> **Assignment**:
Your answer must be the lines from the one holding "Image resolution: width=1200" through the final line of the entries below, copied exactly, with no pictures.

> **Dataset records**:
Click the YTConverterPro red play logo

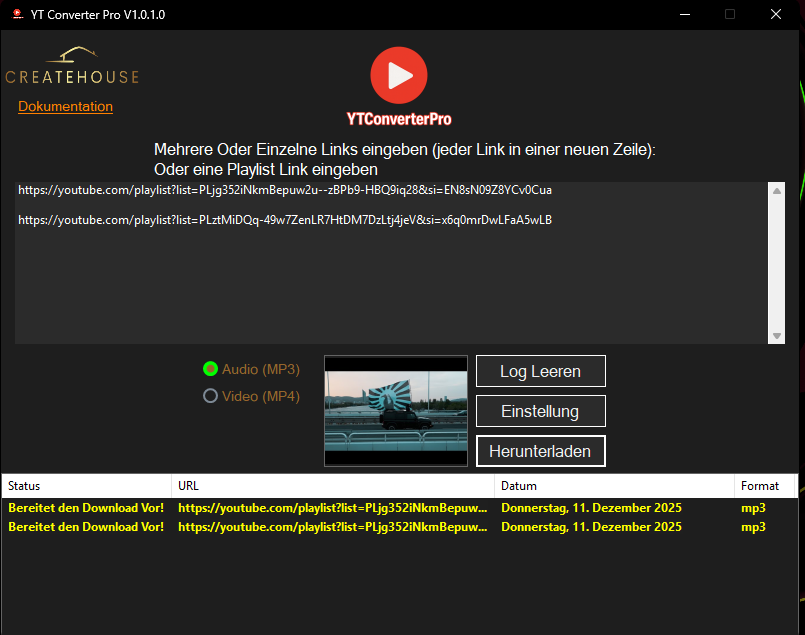point(398,74)
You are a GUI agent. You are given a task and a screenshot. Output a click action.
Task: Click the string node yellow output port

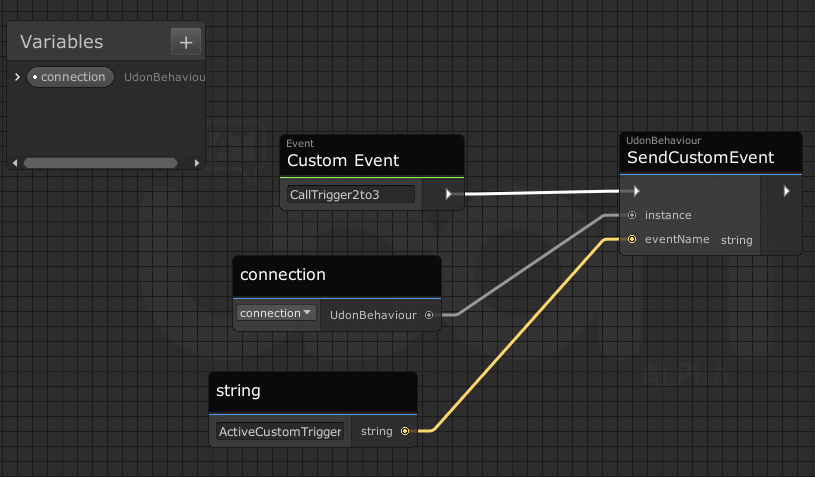click(x=404, y=432)
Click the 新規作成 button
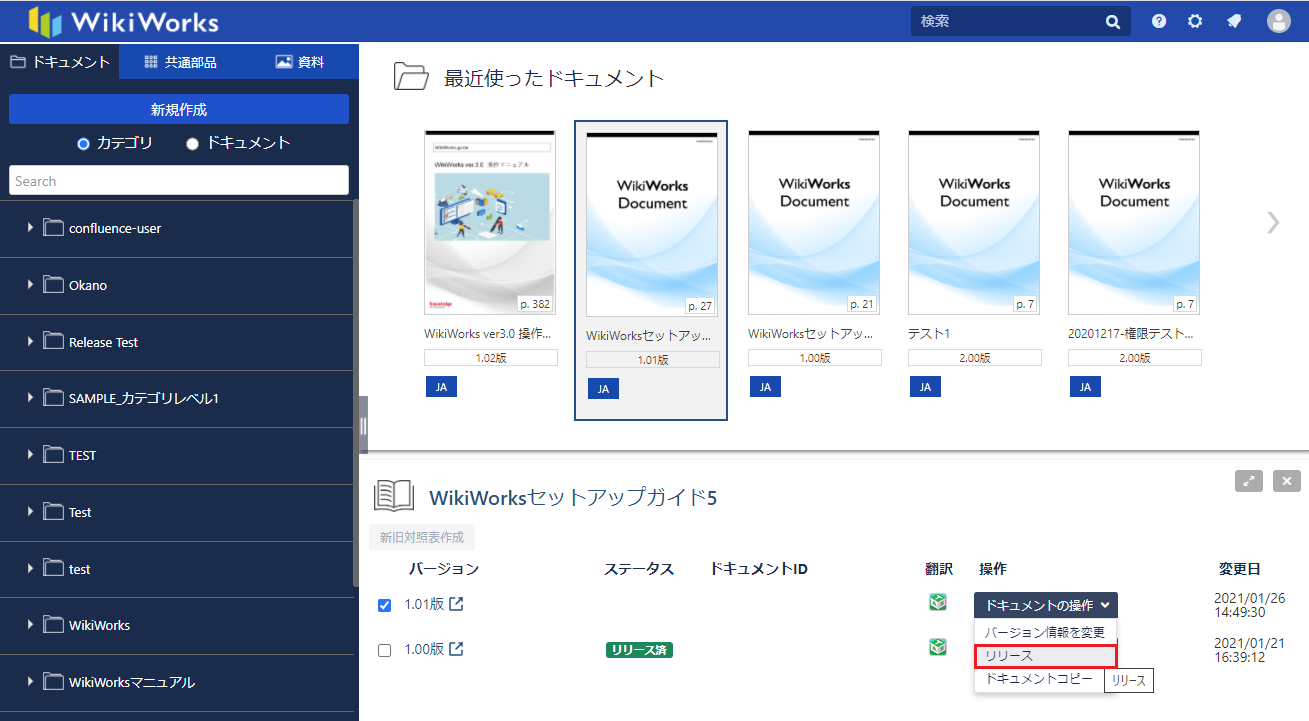This screenshot has height=721, width=1309. [179, 109]
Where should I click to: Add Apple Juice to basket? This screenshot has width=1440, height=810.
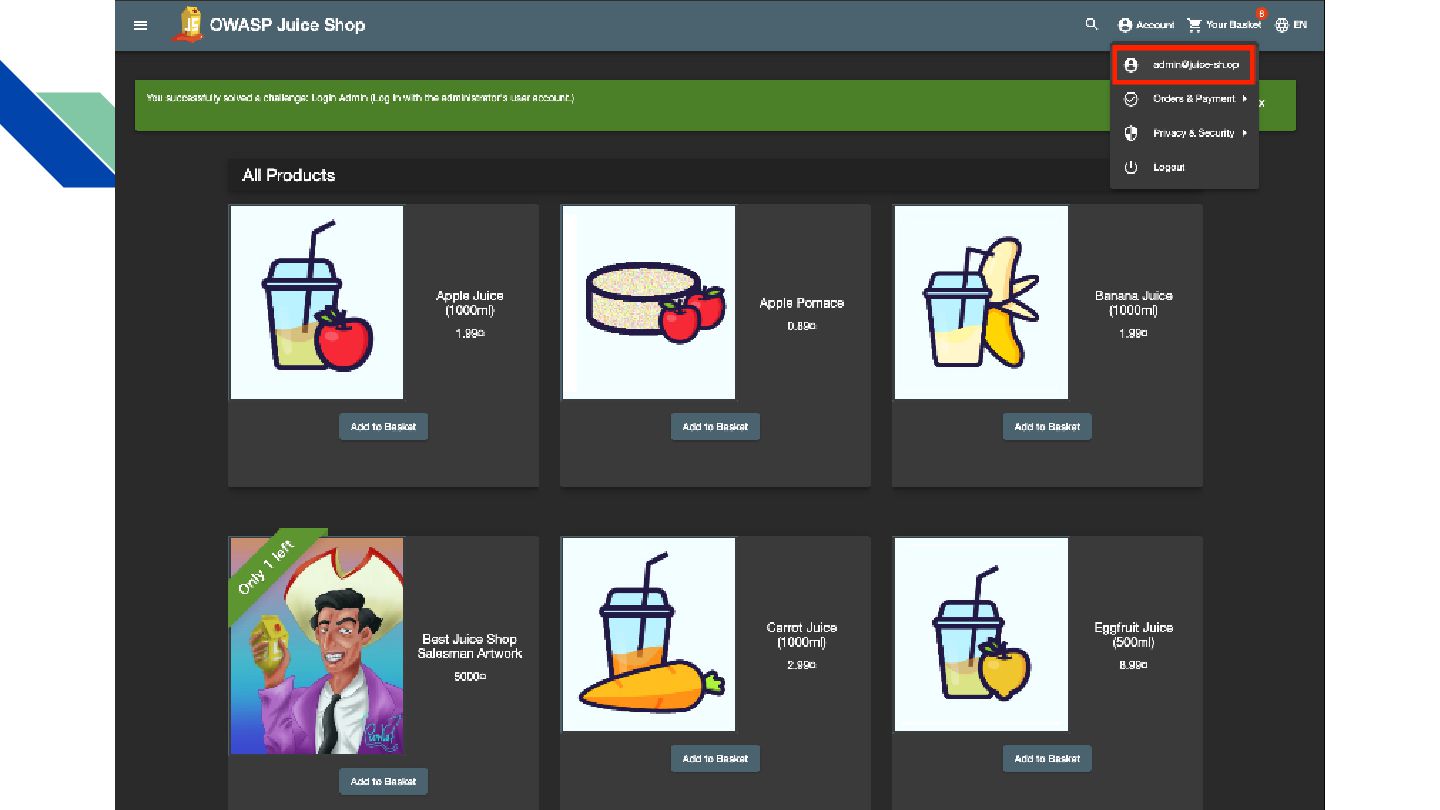[x=383, y=427]

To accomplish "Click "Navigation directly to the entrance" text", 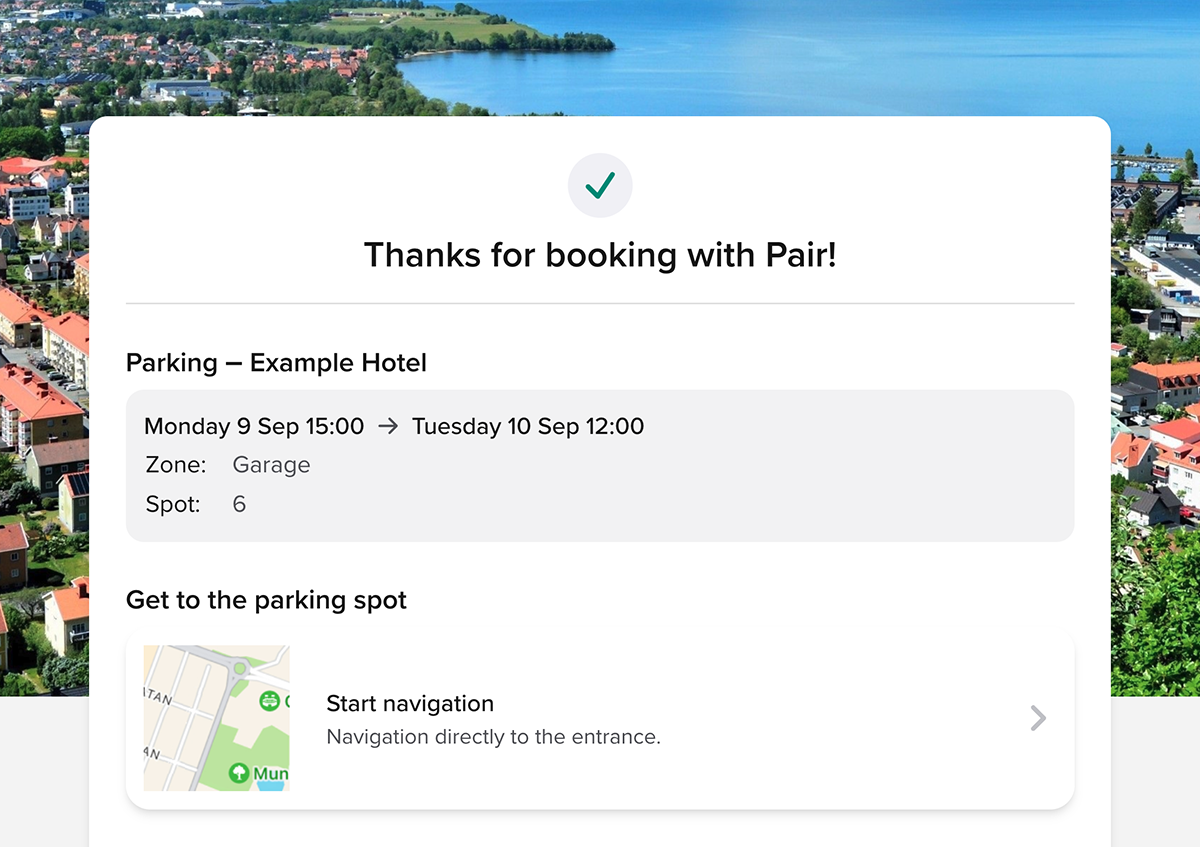I will pos(494,738).
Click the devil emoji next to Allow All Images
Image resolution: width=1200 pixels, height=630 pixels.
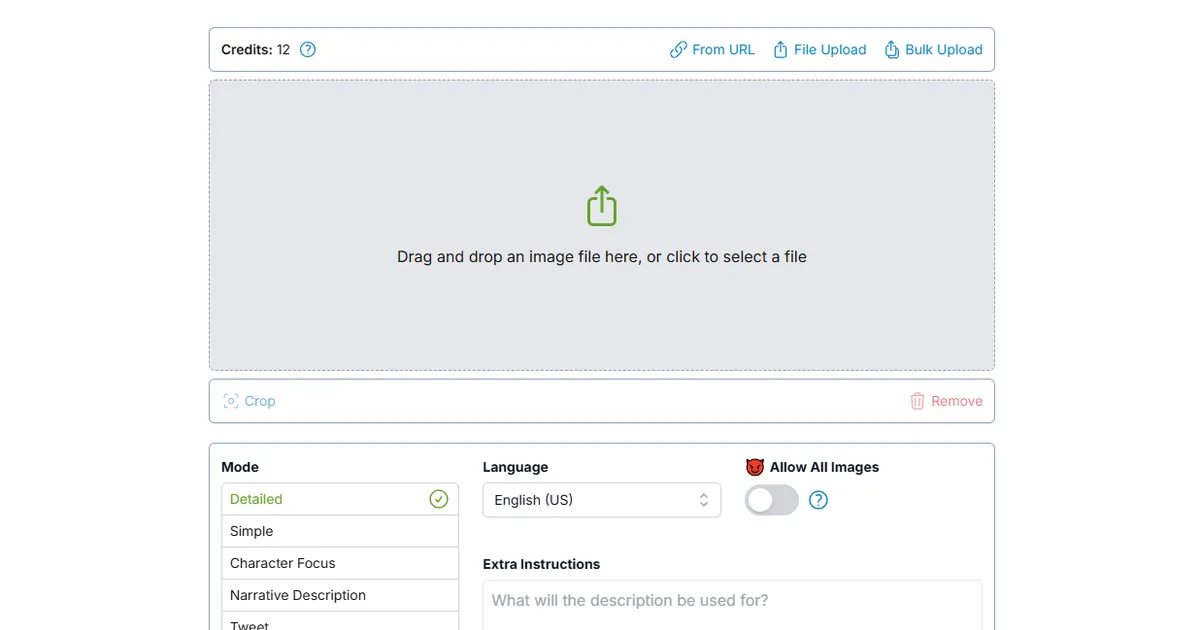(755, 467)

> **Written solution**:
Image resolution: width=1200 pixels, height=630 pixels.
(755, 467)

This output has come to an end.